# Sonotube replacement?



## RiffRaff54 (Jan 14, 2010)

I'm designing In the Blood and have a lot of large columns as highway bridge supports that don't carry a load. I was going to use Sonotube but I was informed that a rough estimate of what my design would use would be about $3000 worth of 24" dia Sonotube. My question is does any body know of a good way to get the look I'm going for but for much cheaper?

Many thanks!


----------



## SHARYNF (Jan 14, 2010)

This MIGHT NOT work, but take a look at

SPANDEX COLUMN~WEDDING/PARTY DECORATION~PILLAR~10-12FT - eBay (item 280439557376 end time Jan-15-10 06:53:10 PST)

Sharyn


----------



## BrianWolfe (Jan 14, 2010)

You can redsign and make them square or octagonal columns. 
You can make them flats and paint them to look round.
Wood rings top and bottom wrapped with fabric.

How many do you need and how tall?


----------



## MarshallPope (Jan 14, 2010)

Call your local newspaper and ask about their paper tubes.
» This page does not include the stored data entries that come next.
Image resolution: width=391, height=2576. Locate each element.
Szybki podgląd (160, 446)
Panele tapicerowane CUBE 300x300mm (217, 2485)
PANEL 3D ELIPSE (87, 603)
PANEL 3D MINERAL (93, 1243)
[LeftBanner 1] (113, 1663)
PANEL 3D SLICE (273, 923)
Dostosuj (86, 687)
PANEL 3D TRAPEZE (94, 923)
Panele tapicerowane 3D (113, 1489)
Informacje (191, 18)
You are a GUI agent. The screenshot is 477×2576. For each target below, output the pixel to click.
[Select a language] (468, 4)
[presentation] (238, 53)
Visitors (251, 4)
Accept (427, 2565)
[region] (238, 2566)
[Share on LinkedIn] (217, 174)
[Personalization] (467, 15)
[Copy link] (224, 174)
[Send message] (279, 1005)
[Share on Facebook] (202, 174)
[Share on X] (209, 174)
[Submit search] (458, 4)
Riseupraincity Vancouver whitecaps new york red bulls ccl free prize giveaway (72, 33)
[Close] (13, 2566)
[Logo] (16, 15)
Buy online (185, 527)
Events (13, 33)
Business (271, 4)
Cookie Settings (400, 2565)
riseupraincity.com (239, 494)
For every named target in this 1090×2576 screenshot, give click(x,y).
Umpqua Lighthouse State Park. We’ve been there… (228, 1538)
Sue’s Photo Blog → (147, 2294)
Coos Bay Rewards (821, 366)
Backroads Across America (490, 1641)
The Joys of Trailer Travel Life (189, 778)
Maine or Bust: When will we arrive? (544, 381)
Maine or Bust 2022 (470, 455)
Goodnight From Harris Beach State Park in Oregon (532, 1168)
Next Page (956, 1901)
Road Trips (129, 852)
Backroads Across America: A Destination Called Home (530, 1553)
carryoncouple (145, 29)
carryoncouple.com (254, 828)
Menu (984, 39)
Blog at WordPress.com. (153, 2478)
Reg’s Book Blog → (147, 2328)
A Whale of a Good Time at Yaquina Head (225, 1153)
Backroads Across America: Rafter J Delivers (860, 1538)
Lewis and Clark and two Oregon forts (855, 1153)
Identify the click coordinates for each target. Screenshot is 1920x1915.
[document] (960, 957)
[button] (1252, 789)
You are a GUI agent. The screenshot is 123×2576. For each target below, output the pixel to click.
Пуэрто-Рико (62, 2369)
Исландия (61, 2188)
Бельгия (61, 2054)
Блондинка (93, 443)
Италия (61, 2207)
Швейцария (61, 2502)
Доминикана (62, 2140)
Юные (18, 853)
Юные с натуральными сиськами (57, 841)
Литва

We have a few that we use that are approx. 10' tall and maybe 18" dia. Not quite as wide as you want, but free if you can get enough of them.


----------



## Van (Jan 14, 2010)

Wood Armature, with a cardboard covering.


----------



## MarshallPope (Jan 14, 2010)

Van said:


> Wood Armature, with a cardboard covering.



This reminded me of something we bought once. We needed silver columns, and found some kits from Shindigz.com. All they were were cardboard circles for the shape, which were wrapped in corrugated paper. They overcharged horribly for them, but something like that could be done very cheaply assuming you found the corrugated paper. You would just have to make sure that no one leaned against them, as there is not much keeping them from denting.


----------



## Tmeche (Jan 14, 2010)

I would use van's idea but with chicken wire and muslin. that technique served us well when we did the forests for the Scottish play.



Sent from my HERO200 using Tapatalk


----------



## last125eagle (Jan 21, 2010)

I agree. Router out some circles from ply. Put something to hold them apart, wire then glue and paper, muslin cover, or card board cover.

The issue may be though what ever is saved on the tubes is spent on labor to build the tubes. how many columns are needed?


----------